Top Insider Threat Risk Indicators

NTop Insider Threat Indicators of Risk

These alerts are an ideal place to start when it comes to building a more robust insider threat management program, because they enable an organisation to move beyond reactive security into proactive insider threat risk reduction.

Now, let’s discuss how organisations have used some of these early indicators. These risks fall into four broad categories:

  • Identifying users with heightened risk factors
  • Identifying technical opportunities for misuse and exfiltration
  • Detecting signs of intentional misbehaviour
  • Detecting accidental misbehaviour and/or negligence

Identifying Users with Heightened Risk Factors 

Many people-driven early indicators are found through conversations. Effective insider threat management requires close collaboration with HR, IT and legal teams. HR teams generally have the best understanding of what is happening on a human level within the workforce, including both work and personal issues. For example, HR is likely to be aware of an individual who has been put on a performance plan and may not be at the company much longer. They are also often the first to know when an employee is leaving to join a competitive organisation and may have an interest in taking company secrets with them. Similarly, HR and IT work together to handle the digital identities and permissions of users when they join the organisation, leave it, or move between departments.
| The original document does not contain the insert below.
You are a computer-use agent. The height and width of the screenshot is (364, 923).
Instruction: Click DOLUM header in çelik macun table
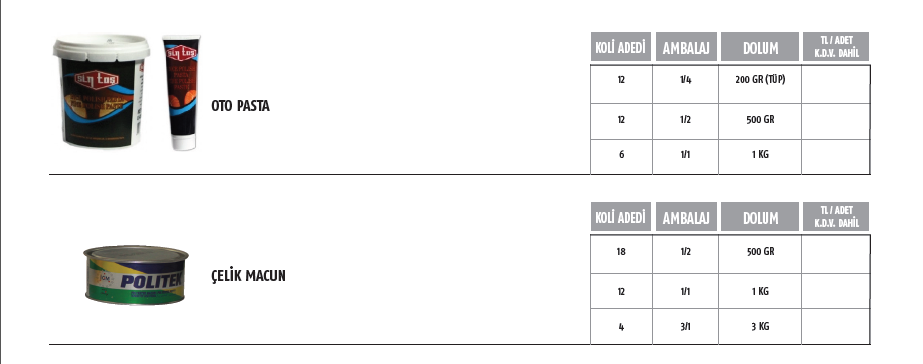point(760,216)
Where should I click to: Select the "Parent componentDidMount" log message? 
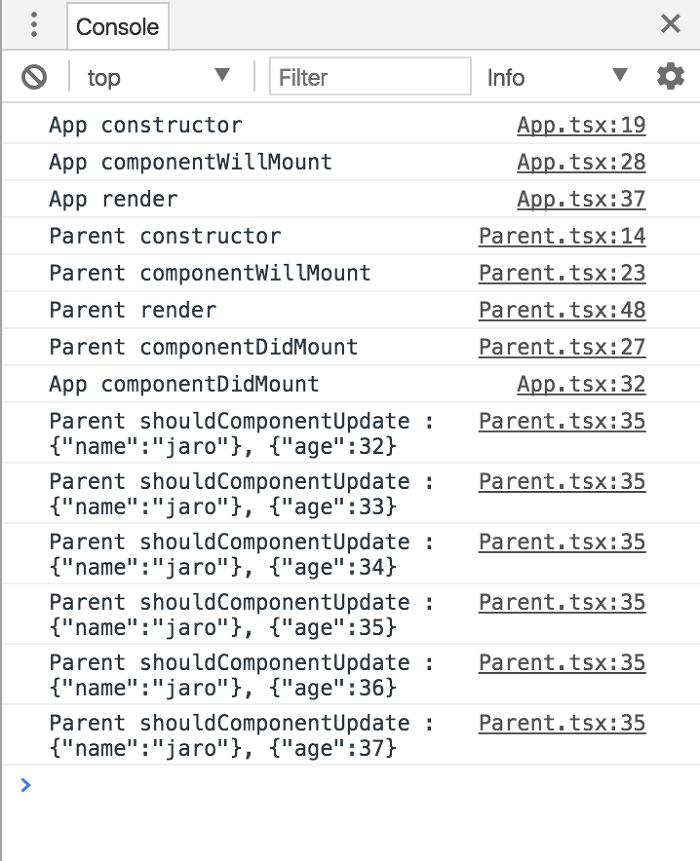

Using information gleaned from conversations with HR, IT, legal, and other stakeholders at the organisation, security teams can tailor risk profiles for individuals and groups.

Additionally, we often find organisations who have been through recent mergers and acquisitions or significant hiring sprees usually setup additional early indicators for new users, who may require education on the corporate security policies. One area that’s often forgotten is when existing employees and contractors switch roles within the organisation. Security teams should be more careful if these employees and contractors continue to accumulate their access privileges from the previous roles or the practice of decommissioning access privileges is less mature.

ObserveIT customers rely on many of the alerts listed in the Top Insider Threat Risk Indicators chart above. Customers can also combine these alerts with our Lists feature, as shown in the screenshot below.

Early Indicators of Insider Threat Risk - User Group Lists

Customers can differentiate the risk severity of alerts based on the list that the user falls under. For example, it makes sense for the alert role of “exfiltrating files to unlisted USB devices” to be set at “critical” for departing users.

Identifying Technical Opportunities for Misuse and Exfiltration

Many organisations lack visibility on user movement of sensitive data and on user activity within critical applications. Often, insider threat risk can increase when exceptions to security policy are issued to users to give them needed technical control. The risk compounds when these exceptions are allowed to go on without a time limitation, or when more and more users across the organisation rack up exceptions.

The most popular example of security exceptions we see is allowing the usage of removable media. It never ceases to amaze us the number of users that have been granted an exception to use USB devices at an organisation, even when most USB usage across the company is severely restricted (for good reason). The various risky security scenarios related to USB device usage almost always figure in the top five most common issues for our customers.

Of course, these risks go well beyond USB devices though, to include legacy applications still in use with poor logging and using unauthorised messaging and data-sharing applications.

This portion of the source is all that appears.